The sample was first reported by Security Researcher @ProxyLive
#Qakbot – obama200 – html > .zip > .iso > .lnk > calc.exe > .dll > .dll— proxylife (@pr0xylife) July 11, 2022
T1574 – DLL Search Order Hijacking
cmd.exe /q /c calc.exe
regsvr32 /s C:\Users\User\AppData\Local\Temp\WindowsCodecs.dll
Dropper – Html file
To better understand the sample file, it is important to know what is the file format of the sample file. If we simply open it in any code editor like Notepad or Visual Studio Code, we can see that the sample is actually an HTML file. Other cases would be a PE file, ELF file or any other file format.
Opening up a sample file in the browser automatically downloads a zip file named “Report Jul 14 71645.zip“. The password provided for the zip file is abc444.
If we take that data and decode it in CyberChef, we can see that it identified it as a PK file, which basically denotes that it is an archive.
Also, if you notice the decoded data in the Output window, you can see some text at the beginning saying “3590/Report Jul 14 71645.iso“. From this, we can guess that this relates to the zip file downloaded earlier. The below code also gives some strong indication.
var content_type = ‘application/zip’;
var target_file_name = ‘Report Jul 14 71645.zip’;
Now, if we extract the contents of the archive “Report Jul 14 71645.zip” with the specified password abc444, we can see extracted folder named 3590, and within that, there’s an iso file named Report Jul 14 71645.iso.
Now, this is clear that it is related to the above data, which we saw while decoding a Base64 encoded code in CyberChef.
The ISO file contains four different files: an LNK file, a legitimate calculator app (calc.exe) from windows 7, and two DLL files, 7533.dll and WindowsCodes.dll. If the victim has not enabled the option to show hidden items, then he will see only LNK (shortcut) file.
Now, the actual game begins here. And we’ll try to understand what’s calc.exe doing here. We can guess that those DLLs probably would be malicious. But calc.exe….?
Here Comes DLL Side Loading
DLL side loading is a technique where threat actors take advantage of the DLL search order where application and malicious DLL are placed side by side. Side loading takes advantage of hijacking, which DLL a program loads when executed.

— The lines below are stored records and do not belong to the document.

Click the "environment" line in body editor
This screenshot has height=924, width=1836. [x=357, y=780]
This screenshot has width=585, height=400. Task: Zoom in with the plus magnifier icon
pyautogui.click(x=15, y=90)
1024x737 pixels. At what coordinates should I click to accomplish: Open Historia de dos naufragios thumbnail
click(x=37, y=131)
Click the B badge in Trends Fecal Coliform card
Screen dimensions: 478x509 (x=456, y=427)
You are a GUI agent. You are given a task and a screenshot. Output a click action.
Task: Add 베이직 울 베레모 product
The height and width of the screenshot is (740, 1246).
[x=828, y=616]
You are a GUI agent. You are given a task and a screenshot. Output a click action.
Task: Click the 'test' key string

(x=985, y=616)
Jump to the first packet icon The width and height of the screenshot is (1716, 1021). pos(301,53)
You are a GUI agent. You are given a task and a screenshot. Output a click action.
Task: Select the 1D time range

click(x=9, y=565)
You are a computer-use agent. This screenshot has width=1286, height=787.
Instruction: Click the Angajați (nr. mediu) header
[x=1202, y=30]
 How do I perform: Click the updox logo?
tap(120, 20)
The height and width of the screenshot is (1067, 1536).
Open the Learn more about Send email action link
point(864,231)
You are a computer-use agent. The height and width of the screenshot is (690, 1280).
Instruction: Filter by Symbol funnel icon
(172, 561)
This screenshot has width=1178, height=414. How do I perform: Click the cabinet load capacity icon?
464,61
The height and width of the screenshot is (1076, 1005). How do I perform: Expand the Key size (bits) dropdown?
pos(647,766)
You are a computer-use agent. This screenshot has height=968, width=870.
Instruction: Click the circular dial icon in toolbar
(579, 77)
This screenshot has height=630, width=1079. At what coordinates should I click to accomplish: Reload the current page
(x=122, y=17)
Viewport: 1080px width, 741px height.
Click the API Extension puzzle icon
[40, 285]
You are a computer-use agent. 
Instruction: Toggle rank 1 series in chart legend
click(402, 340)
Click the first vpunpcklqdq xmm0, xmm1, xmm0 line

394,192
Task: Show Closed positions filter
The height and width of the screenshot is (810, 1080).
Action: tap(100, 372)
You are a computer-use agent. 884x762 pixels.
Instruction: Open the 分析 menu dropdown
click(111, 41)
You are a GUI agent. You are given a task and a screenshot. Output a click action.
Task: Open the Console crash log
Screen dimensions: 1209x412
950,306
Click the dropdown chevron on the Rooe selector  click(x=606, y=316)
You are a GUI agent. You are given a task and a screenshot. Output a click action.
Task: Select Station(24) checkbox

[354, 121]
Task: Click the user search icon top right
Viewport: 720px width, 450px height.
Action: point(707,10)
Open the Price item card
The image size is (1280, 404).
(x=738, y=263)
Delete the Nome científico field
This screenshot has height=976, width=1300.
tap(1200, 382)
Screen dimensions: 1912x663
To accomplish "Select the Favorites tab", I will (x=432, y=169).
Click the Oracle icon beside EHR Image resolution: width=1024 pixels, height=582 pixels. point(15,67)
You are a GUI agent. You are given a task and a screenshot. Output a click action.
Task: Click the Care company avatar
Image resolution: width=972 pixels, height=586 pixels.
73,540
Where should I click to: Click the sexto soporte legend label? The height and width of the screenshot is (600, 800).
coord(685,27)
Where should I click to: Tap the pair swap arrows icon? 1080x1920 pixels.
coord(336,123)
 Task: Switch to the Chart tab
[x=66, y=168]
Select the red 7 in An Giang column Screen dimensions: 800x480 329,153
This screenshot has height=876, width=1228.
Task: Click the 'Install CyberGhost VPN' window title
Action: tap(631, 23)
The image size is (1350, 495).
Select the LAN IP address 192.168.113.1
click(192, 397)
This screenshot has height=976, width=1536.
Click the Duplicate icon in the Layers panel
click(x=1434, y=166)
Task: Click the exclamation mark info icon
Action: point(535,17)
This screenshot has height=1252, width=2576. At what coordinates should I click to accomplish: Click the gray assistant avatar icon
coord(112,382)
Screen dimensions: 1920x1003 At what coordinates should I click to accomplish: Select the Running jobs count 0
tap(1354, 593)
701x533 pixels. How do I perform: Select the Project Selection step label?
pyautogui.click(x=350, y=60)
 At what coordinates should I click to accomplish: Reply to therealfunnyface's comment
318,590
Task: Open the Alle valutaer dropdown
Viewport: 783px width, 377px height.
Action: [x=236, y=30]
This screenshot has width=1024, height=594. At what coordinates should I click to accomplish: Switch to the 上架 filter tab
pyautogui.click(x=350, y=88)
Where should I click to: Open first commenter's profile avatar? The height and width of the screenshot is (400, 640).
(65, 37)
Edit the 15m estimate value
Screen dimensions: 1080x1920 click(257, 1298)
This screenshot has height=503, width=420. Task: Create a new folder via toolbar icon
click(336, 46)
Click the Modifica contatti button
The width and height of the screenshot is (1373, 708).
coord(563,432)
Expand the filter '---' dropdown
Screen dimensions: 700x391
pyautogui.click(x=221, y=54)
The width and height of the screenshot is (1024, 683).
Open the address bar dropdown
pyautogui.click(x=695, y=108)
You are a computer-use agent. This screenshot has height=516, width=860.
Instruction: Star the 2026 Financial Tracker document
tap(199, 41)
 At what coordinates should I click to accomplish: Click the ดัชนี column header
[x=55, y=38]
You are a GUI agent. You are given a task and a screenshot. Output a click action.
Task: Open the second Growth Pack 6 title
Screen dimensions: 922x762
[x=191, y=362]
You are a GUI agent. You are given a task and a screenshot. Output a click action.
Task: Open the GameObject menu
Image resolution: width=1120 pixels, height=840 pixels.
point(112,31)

In the same way, in this case, if the victim executes an LNK file, it runs a calc.exe which loads the WindowsCodec.dll DLL file and does the malicious stuff in the background.
But the question arises why it loads WindowsCodec.dll first and not the other DLL file. And what happens if we change the name of the DLLs? Will that still execute the malware?
Well, this is something that we’ll see going forward. To make it understand better, let’s jump to our VM and test out the samples actually with different use cases.
Case 1: If we take our calc.exe application and execute it from some other folder other than the one where the malicious files reside, we can see in the Process Monitor that calc.exe is trying to load the DLL file named WindowsCodecs.dll, but since it wasn’t found at the folder from where the calc.exe was launched, Process Monitor says NAME NOT FOUND, but later it was found in the SysWOW64 or System32 folder and loads it from there.
The answer lies in the DLL search order; how the Windows app loads any particular DLL.
The DLL search order says that the application should first search and load the DLL from the directory from which the application is loaded. And if not found, then it searches for the specified DLL in the System directory.
This is what has happened in this case.
Case 2: Now, let’s see what happens when you launch an app calc.exe from within a folder that contains malicious DLLs.
Calc.exe found the WindowsCodecs.dll file, and once it side-loads it on runtime, it spawns a process regsvr32.exe with command line “C:\Windows\SysWOW64\regsvr32.exe 7533.dll” that executes the malicious 7533.dll file.
This is how the attacker makes use of Windows legitimate binaries to carry out the attack and evades detections as well.